Classroom Crisis / AI Could Undermine Homework, Exam Question-setting

REUTERS/Florence Lo/Illustration
A keyboard is seen reflected on a computer screen displaying the website of ChatGPT, an AI chatbot from OpenAI, in this illustration picture taken February 8, 2023.

If students perceive homework to be a “waste of time” in light of the ready availability of AI-generated answers, it could undermine the education system. This is the second installment in a series probing the threat posed by digitization in schools.


“Schoolteachers may become unnecessary,” opined a Chiba Prefecture public high school English teacher recently. The 50-something educator was referring to the emergence and effects of generative artificial intelligence systems, such as ChatGPT.

At the start of the year, the teacher had used ChatGPT to create questions for end-of-year exams aimed at second-year students. The outcome of his early interactions with the AI system had boggled his mind.

The teacher had first learned about ChatGPT late last year from a younger colleague, who enthused, “It’s amazingly accurate!”

Initially, the older teacher was wary about trusting the AI tool. Nevertheless, it returned an unexpectedly accurate answer to an English-language question he had prepared.

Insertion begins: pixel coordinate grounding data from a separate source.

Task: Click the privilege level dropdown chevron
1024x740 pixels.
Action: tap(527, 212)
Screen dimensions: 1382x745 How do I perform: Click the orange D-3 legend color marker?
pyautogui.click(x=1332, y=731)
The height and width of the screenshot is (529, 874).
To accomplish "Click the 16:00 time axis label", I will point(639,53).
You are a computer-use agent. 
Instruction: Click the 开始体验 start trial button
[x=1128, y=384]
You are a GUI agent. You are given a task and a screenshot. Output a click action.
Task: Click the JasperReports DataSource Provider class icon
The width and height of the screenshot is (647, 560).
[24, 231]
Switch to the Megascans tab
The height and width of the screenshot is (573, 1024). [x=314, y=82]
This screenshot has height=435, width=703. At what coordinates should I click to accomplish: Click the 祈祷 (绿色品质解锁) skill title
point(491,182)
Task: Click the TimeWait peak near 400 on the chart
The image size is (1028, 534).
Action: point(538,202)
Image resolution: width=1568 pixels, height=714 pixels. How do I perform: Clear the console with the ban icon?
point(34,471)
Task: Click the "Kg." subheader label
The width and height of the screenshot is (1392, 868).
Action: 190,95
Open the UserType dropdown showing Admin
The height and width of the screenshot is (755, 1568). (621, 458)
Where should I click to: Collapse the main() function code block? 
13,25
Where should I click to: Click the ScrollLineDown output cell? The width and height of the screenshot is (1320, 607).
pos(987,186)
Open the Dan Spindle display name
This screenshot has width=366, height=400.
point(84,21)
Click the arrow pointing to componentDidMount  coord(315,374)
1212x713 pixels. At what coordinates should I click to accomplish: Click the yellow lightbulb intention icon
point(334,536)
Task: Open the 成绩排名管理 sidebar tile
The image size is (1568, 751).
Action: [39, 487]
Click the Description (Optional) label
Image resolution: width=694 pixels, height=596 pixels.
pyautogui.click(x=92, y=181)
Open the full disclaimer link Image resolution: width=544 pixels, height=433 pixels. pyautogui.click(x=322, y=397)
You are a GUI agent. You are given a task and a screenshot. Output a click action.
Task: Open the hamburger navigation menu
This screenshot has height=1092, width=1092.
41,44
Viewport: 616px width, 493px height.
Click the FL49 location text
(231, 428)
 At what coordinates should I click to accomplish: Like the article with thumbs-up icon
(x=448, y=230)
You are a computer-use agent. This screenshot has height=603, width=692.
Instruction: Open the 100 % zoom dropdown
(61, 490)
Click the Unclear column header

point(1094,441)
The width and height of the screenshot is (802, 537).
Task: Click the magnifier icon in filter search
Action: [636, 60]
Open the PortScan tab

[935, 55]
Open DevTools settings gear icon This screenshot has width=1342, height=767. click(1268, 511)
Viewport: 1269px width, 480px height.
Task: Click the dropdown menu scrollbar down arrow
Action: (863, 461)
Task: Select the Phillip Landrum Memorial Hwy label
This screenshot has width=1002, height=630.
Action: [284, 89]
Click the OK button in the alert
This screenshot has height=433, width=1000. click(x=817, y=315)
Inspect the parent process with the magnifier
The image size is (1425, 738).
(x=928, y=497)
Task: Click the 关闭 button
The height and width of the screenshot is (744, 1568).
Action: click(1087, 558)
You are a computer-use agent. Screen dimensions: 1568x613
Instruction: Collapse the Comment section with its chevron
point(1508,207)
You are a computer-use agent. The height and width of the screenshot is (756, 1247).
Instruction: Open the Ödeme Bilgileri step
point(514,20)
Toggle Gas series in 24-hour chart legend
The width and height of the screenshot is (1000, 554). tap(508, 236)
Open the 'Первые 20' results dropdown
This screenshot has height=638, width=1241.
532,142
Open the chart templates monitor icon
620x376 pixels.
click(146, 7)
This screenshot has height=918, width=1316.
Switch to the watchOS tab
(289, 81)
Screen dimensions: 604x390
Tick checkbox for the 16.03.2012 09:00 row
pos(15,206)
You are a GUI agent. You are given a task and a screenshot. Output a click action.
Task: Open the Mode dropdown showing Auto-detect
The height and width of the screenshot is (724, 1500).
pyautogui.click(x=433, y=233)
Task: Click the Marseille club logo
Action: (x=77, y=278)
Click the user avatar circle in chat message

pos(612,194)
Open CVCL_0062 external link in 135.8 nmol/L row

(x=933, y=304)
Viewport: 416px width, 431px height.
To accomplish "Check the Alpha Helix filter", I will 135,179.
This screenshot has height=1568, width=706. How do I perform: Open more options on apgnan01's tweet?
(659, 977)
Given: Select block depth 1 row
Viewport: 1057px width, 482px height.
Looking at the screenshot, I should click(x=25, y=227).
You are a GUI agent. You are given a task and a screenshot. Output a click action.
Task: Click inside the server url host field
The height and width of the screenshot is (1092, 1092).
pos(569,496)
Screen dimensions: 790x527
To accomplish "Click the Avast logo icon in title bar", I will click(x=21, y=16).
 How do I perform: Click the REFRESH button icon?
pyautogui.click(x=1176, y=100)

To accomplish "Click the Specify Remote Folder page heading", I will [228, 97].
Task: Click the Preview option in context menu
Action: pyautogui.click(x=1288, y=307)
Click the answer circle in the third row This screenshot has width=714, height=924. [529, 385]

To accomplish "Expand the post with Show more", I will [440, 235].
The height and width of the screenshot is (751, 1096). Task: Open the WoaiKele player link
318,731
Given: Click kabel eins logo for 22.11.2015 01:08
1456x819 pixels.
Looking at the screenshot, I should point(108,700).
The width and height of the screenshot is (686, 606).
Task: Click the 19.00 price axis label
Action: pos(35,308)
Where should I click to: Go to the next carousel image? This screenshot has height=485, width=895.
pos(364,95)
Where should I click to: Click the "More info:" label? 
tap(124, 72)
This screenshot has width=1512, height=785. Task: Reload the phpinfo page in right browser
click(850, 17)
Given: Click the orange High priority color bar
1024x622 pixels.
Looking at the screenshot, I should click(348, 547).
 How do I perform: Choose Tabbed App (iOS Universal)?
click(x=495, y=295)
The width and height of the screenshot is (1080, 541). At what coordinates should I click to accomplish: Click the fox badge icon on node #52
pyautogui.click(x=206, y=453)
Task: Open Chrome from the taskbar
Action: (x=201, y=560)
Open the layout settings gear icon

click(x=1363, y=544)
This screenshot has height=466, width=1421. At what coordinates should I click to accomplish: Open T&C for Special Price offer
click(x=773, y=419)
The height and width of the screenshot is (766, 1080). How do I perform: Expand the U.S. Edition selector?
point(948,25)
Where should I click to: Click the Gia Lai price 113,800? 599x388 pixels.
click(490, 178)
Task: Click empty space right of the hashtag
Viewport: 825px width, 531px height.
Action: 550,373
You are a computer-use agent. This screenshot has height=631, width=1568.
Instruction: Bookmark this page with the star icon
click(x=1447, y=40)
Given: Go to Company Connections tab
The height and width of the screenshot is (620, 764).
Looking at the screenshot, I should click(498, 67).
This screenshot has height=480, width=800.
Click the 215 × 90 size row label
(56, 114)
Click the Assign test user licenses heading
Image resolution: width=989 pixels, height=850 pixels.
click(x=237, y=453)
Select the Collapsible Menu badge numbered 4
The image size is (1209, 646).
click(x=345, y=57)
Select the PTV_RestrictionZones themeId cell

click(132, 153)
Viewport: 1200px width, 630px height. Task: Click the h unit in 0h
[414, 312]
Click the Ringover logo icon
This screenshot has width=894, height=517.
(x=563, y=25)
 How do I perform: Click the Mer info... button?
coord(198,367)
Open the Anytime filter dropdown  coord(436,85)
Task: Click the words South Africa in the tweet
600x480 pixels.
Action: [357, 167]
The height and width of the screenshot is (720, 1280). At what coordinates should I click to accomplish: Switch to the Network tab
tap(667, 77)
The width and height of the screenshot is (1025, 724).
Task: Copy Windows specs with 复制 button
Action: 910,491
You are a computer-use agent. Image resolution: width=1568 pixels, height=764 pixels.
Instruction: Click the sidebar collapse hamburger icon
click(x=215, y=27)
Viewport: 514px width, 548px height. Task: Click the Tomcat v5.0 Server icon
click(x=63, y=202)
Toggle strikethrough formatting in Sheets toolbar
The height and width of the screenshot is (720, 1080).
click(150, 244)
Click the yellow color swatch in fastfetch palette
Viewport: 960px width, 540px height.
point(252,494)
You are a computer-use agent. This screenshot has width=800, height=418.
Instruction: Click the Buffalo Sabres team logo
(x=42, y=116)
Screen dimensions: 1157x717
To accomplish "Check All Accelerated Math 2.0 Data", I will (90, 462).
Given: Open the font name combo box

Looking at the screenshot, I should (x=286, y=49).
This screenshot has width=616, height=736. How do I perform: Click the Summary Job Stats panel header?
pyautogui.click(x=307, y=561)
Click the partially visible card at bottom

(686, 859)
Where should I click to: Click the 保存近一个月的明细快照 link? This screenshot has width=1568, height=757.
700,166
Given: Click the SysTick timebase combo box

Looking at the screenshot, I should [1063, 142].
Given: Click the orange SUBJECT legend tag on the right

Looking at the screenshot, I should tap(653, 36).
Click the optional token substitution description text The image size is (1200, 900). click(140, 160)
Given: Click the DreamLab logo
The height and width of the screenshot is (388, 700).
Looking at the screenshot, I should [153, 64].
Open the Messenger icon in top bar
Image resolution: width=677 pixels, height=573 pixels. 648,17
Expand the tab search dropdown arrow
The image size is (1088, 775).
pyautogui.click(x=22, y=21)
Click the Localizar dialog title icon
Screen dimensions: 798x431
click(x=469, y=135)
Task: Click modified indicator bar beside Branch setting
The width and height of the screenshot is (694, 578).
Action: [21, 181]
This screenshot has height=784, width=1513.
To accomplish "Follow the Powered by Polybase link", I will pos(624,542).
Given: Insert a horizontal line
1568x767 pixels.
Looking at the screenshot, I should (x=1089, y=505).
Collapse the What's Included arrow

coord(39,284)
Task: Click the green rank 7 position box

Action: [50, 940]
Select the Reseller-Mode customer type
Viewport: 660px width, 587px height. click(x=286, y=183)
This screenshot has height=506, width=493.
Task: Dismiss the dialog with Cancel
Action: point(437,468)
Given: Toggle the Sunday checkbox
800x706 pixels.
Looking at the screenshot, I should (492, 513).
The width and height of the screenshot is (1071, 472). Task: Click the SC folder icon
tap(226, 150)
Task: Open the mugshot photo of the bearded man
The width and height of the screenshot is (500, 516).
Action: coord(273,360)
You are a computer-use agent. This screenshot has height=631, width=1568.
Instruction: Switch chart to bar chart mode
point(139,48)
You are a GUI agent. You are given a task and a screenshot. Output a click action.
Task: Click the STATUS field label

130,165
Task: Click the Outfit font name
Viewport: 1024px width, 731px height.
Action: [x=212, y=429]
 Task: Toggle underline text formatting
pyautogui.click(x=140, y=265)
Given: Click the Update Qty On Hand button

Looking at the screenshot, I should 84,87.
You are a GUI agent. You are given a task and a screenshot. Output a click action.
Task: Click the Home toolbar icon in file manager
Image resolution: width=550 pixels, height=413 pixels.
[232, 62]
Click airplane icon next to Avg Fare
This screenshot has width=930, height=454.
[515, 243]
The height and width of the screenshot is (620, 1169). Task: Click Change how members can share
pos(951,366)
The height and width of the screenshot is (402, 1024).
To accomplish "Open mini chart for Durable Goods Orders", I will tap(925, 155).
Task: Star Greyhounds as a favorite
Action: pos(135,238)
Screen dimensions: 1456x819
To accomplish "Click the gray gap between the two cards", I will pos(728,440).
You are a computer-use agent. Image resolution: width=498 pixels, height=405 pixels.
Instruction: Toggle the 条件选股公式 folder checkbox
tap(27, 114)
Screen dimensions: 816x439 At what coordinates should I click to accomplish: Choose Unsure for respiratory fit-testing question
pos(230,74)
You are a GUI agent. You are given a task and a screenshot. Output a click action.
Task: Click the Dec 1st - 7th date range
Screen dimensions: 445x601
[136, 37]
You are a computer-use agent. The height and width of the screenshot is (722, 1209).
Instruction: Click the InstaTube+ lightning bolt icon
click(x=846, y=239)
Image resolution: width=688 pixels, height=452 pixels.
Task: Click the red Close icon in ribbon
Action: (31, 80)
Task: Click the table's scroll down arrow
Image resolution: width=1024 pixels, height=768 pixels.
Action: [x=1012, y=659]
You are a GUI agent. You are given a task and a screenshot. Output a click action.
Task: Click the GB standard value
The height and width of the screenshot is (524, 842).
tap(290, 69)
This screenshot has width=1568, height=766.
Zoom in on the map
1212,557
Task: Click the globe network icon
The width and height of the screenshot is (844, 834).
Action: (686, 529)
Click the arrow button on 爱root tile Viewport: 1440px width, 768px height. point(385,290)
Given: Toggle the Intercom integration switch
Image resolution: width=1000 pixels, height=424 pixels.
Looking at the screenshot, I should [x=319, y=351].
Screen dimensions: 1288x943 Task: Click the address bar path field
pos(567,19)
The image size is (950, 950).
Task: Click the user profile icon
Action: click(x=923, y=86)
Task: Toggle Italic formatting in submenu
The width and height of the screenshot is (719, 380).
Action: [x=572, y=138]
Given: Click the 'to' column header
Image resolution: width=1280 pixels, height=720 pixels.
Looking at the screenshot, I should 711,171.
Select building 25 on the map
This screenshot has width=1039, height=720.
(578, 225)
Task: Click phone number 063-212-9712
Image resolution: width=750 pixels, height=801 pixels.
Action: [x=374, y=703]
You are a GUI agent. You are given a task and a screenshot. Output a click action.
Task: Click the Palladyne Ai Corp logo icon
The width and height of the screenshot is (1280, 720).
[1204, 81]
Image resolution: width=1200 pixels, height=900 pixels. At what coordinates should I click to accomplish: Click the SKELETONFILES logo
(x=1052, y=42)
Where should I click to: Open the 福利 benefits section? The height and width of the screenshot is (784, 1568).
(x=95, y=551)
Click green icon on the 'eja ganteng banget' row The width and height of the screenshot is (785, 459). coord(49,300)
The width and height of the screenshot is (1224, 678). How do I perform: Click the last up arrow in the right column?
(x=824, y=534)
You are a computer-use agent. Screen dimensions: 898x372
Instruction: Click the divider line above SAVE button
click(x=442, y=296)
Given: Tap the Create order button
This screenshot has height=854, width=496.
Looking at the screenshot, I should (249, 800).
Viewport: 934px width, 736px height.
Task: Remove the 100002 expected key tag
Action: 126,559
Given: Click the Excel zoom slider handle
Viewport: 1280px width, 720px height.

One of the teacher’s end-of-year exam questions was aimed at testing students’ reading ability by drawing upon material not available in textbooks. Having typed in a passage from an American short story collection, the teacher typed the following into the ChatGPT interface: “You are an English teacher. Create five multiple-choice questions for intermediate-level English learners to test their understanding of English sentences. Additionally, create model answers and explanations for each question.”

ChatGPT’s responses were “as good as or better than I’d expected,” the teacher said. The educator reworded some of the AI’s responses, but said they only needed a very light touch. The teacher submitted the ChatGPT questions during a faculty meeting to study test questions; no objections were raised, and the questions were used for the actual exam.

The students did not take issue with the questions and the percentage of correct answers was in line with expectations.

In light of its usefulness, the teacher believes students will increasingly make use of ChatGPT. However, he also has concerns that students may be less likely to think for themselves if they become overly dependent on AI tools that provide instant answers for free.

‘Waste of time’

In mid-April, a Tokyo-based 16-year-old high school student pondered whether to use ChatGPT on his home PC. It was already 11 p.m., and he only had an hour to meet his homework-submission deadline. He recalled thinking that there was no way he could finish in time, even if he started immediately.

Convincing himself he had no other choice but to use ChatGPT, he fired up the site and managed to submit his assignment on time. “I can’t afford to waste time on homework if I want to get into medical school.” he said.

The student, who aims to follow in the footsteps of his 54-year-old physician father, is in the advanced class at a private high school and attends cram school three days a week, where he studies until 10 p.m. By the time he gets home via bus, eats dinner and takes a bath, it is already 11 p.m. The student says he feels school homework is a “waste of time,” since it figures so low down on his list of priorities amid a packed schedule.

The student first used ChatGPT in early March when faced with a school exam — for which he felt little enthusiasm — the following day.

“Should I study for the exam?” he casually typed into the ChatGPT interface. “Yes, you need to study properly before exams,” it answered. The student felt as though a person had responded to his question.

Initially, the young scholar merely typed his name into the tool or asked about the weather. But as he became accustomed to its use, he decided to see how well it coped with a high school-level academic question. ChatGPT delivered a reference book-level answer, prompting the student to think: “This is great. It’s like a ‘teacher’ who is always with me, regardless of when and where [I need help with my studies].”

In April, he decided to ask ChatGPT to help him with his homework. He typed the homework questions in verbatim: “Describe the differences between religions” and “Explain Japanese culture and thought,” for example. He submitted the generated responses with only a few tweaks.

Before he started using ChatGPT a few months ago, it usually took the student at least an hour to finish his homework by reading textbooks and other materials several times, then writing his responses.

With ChatGPT, however, it only takes him about five to 10 minutes to finish his homework. There is, it seems to him, no need to reread textbooks. “I need to use my time to prepare for the college entrance exam, so I’m keen to avoid wasting time as much as possible,” the student said. However, he also noted that he feels like he is “riding a bike with training wheels.”

“I don’t know if I can continue like this,” he mused.

Concerns are growing over the easy use of generative AI in the field of education, with some pointing to a possible diminishment in students’ ability to think or an increased inclination to believe biased information.